#### DATA TO PROCESS:

----------

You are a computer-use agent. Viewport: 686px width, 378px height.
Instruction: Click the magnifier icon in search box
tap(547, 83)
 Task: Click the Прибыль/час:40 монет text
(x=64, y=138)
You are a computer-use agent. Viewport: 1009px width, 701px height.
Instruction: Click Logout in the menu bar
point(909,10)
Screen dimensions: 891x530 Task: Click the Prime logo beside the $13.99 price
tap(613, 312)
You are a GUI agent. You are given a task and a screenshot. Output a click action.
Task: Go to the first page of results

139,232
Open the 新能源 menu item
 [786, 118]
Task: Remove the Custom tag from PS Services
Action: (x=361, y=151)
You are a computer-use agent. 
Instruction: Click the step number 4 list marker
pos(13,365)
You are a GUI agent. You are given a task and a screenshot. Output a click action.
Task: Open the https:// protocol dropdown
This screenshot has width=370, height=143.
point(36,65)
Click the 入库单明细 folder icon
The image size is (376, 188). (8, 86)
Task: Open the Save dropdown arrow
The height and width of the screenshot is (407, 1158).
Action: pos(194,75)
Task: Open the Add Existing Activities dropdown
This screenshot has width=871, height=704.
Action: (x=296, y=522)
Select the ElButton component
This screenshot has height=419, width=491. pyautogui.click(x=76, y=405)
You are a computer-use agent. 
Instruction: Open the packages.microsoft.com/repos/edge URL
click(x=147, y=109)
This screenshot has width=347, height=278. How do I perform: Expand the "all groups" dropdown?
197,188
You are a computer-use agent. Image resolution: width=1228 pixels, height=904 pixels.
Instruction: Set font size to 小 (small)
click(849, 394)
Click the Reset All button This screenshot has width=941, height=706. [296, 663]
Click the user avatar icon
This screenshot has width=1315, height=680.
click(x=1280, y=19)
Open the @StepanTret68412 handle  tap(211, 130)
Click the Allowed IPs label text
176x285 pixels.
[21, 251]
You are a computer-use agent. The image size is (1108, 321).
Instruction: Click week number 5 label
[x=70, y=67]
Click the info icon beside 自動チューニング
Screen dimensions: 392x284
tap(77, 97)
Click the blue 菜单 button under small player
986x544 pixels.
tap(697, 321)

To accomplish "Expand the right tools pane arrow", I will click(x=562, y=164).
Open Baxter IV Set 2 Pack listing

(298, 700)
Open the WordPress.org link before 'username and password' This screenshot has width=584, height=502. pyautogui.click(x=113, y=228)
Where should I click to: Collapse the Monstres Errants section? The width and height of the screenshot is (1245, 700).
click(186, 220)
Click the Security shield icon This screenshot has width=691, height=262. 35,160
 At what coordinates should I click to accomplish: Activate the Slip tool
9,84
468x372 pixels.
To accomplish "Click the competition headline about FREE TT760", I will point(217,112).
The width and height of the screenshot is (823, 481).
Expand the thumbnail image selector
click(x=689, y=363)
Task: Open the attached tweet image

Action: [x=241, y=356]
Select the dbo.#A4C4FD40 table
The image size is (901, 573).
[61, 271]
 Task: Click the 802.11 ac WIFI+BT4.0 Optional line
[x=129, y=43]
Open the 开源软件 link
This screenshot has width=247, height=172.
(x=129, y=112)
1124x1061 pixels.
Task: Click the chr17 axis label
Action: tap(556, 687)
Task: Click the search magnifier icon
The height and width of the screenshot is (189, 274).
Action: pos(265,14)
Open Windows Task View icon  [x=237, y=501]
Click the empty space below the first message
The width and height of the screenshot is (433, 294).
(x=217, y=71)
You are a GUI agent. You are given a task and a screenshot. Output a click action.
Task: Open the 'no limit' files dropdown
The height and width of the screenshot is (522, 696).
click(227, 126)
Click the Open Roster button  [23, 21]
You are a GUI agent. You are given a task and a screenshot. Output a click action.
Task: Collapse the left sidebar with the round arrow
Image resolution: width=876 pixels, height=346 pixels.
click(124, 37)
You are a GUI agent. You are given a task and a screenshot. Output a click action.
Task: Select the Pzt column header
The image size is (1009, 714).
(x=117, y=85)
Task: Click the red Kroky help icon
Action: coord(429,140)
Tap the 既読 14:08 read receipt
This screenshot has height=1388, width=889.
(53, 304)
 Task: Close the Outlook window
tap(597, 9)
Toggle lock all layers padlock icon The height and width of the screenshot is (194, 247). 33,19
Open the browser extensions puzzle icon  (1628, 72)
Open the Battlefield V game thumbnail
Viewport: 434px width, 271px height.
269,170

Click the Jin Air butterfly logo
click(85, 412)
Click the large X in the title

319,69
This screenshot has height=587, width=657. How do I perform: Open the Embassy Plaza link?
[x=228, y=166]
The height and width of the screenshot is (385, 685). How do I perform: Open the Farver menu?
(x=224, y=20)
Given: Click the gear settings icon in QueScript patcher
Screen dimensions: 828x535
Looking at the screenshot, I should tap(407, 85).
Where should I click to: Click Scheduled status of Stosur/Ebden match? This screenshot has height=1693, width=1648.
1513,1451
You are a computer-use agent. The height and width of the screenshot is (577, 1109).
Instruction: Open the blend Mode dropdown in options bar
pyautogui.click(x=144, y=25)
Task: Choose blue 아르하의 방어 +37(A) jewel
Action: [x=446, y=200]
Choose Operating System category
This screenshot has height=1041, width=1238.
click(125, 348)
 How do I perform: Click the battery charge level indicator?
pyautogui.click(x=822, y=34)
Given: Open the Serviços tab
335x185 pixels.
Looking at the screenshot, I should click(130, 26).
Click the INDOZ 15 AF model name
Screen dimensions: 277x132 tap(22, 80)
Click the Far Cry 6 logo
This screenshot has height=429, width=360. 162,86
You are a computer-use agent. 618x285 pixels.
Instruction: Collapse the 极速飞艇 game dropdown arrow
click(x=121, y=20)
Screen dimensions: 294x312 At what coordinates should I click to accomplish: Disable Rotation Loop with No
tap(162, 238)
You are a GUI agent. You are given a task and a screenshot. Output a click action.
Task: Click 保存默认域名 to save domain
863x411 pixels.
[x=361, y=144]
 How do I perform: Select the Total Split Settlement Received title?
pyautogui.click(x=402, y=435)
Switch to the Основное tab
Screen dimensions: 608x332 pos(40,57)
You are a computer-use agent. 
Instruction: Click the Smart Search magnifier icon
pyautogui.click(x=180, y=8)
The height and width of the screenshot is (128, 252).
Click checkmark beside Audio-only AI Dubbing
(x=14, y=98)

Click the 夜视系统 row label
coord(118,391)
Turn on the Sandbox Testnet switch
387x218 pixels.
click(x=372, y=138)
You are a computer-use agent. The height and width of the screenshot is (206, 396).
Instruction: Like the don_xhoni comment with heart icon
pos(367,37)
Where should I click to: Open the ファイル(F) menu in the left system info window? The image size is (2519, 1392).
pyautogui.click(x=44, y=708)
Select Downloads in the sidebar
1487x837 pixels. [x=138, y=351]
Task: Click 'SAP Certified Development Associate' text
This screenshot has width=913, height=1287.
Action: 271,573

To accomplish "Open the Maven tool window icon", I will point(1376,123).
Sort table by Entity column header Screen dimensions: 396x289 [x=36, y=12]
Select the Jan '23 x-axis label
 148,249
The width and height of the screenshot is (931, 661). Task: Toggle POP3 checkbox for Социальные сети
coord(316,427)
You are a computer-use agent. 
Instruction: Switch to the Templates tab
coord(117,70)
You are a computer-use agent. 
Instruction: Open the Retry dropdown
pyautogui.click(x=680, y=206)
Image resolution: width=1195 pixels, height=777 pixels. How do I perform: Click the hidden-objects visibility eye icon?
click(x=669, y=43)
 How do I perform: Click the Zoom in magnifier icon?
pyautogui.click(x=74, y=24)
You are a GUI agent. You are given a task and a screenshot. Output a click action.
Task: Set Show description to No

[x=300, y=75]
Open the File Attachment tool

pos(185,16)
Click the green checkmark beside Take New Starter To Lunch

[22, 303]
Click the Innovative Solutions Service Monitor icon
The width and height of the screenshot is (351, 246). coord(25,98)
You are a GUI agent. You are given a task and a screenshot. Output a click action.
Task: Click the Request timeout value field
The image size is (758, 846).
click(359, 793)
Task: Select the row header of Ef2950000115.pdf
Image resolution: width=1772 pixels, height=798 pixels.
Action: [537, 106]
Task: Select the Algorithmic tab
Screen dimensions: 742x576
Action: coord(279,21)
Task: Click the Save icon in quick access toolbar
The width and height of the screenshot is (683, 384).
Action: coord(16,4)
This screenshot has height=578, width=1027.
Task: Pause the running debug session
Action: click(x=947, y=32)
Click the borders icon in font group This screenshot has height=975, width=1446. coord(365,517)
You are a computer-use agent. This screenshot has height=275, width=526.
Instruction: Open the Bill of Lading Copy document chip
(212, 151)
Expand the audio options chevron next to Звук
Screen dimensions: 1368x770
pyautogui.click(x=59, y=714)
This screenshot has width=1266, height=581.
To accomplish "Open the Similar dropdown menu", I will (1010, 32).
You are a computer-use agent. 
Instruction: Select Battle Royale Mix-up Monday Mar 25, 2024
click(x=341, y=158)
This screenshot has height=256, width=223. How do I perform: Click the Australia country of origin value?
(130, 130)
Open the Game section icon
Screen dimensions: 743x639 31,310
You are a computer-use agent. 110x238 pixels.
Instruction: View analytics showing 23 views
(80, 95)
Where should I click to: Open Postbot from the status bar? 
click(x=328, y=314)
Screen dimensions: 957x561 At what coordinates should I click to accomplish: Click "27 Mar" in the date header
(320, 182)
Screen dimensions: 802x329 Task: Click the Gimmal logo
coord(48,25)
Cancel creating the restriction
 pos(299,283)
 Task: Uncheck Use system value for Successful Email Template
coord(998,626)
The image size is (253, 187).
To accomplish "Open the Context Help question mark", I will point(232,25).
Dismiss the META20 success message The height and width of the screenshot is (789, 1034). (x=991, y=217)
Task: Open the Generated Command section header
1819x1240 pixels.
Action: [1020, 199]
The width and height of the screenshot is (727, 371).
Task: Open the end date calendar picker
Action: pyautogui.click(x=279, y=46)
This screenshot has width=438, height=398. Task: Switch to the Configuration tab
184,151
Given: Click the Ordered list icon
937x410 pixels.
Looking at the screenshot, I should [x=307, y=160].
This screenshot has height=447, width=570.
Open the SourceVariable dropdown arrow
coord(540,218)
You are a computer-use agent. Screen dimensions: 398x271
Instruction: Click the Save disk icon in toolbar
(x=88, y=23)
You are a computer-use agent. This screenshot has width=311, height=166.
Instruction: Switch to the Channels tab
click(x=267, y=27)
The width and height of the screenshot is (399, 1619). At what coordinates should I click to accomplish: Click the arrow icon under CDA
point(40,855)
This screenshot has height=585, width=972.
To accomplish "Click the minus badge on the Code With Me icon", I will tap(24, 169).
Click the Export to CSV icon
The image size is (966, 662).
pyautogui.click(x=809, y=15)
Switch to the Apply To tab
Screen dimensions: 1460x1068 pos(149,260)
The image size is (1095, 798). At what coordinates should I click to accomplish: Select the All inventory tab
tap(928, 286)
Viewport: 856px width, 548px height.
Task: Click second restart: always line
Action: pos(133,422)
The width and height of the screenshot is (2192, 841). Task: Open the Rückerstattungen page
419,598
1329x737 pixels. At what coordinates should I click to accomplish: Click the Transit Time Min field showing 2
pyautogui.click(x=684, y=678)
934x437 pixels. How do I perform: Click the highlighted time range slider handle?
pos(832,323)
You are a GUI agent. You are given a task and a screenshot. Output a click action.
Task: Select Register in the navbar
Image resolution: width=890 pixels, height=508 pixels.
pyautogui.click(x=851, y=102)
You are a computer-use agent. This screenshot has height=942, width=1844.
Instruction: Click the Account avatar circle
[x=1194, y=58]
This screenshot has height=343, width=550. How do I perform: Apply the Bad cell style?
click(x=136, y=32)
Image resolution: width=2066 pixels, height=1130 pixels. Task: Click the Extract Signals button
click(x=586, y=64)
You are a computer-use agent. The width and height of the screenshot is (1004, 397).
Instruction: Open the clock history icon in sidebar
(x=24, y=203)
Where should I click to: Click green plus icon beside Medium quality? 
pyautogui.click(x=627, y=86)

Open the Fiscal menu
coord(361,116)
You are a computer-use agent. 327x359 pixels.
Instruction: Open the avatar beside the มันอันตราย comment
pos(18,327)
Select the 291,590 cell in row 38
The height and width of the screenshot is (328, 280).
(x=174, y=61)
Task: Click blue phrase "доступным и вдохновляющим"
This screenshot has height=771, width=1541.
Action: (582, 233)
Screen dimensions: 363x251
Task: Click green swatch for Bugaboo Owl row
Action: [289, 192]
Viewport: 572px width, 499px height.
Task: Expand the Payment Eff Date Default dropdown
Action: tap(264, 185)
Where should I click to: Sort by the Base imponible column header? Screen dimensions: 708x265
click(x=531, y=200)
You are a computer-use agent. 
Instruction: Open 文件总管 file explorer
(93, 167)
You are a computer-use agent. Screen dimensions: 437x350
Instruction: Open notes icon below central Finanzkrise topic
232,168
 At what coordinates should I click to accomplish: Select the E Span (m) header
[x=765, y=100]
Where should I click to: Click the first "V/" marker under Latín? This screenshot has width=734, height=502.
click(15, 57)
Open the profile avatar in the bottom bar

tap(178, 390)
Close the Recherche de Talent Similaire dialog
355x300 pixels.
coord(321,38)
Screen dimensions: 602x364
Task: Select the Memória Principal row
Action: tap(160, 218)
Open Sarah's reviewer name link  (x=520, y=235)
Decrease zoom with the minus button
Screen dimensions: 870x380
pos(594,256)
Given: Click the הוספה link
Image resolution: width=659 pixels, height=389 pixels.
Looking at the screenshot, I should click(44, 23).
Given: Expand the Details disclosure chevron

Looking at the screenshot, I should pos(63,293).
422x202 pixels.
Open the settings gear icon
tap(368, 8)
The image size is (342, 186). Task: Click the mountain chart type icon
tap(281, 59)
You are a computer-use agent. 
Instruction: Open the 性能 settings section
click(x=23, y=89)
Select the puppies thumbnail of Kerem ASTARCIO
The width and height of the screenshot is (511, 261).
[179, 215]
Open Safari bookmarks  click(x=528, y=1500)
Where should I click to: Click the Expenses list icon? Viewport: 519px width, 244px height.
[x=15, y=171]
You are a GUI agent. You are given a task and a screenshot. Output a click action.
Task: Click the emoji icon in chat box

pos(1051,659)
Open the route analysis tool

----------

#### WHAT YOU NEED TO DO:
Rewrite the items from the line with "You are a computer-use agent. 110x238 pixels." up to and including the line with "(x=88, y=23)", changing every "Instruction" to "Goal" and leaving all else as it stands. Return only those lines.

#### ANSWER BELOW:
You are a computer-use agent. 110x238 pixels.
Goal: View analytics showing 23 views
(80, 95)
Where should I click to: Open Postbot from the status bar? 
click(x=328, y=314)
Screen dimensions: 957x561 At what coordinates should I click to accomplish: Click "27 Mar" in the date header
(320, 182)
Screen dimensions: 802x329 Task: Click the Gimmal logo
coord(48,25)
Cancel creating the restriction
 pos(299,283)
 Task: Uncheck Use system value for Successful Email Template
coord(998,626)
The image size is (253, 187).
To accomplish "Open the Context Help question mark", I will point(232,25).
Dismiss the META20 success message The height and width of the screenshot is (789, 1034). (x=991, y=217)
Task: Open the Generated Command section header
1819x1240 pixels.
Action: [1020, 199]
The width and height of the screenshot is (727, 371).
Task: Open the end date calendar picker
Action: pyautogui.click(x=279, y=46)
This screenshot has width=438, height=398. Task: Switch to the Configuration tab
184,151
Given: Click the Ordered list icon
937x410 pixels.
Looking at the screenshot, I should [x=307, y=160].
This screenshot has height=447, width=570.
Open the SourceVariable dropdown arrow
coord(540,218)
You are a computer-use agent. Screen dimensions: 398x271
Goal: Click the Save disk icon in toolbar
(x=88, y=23)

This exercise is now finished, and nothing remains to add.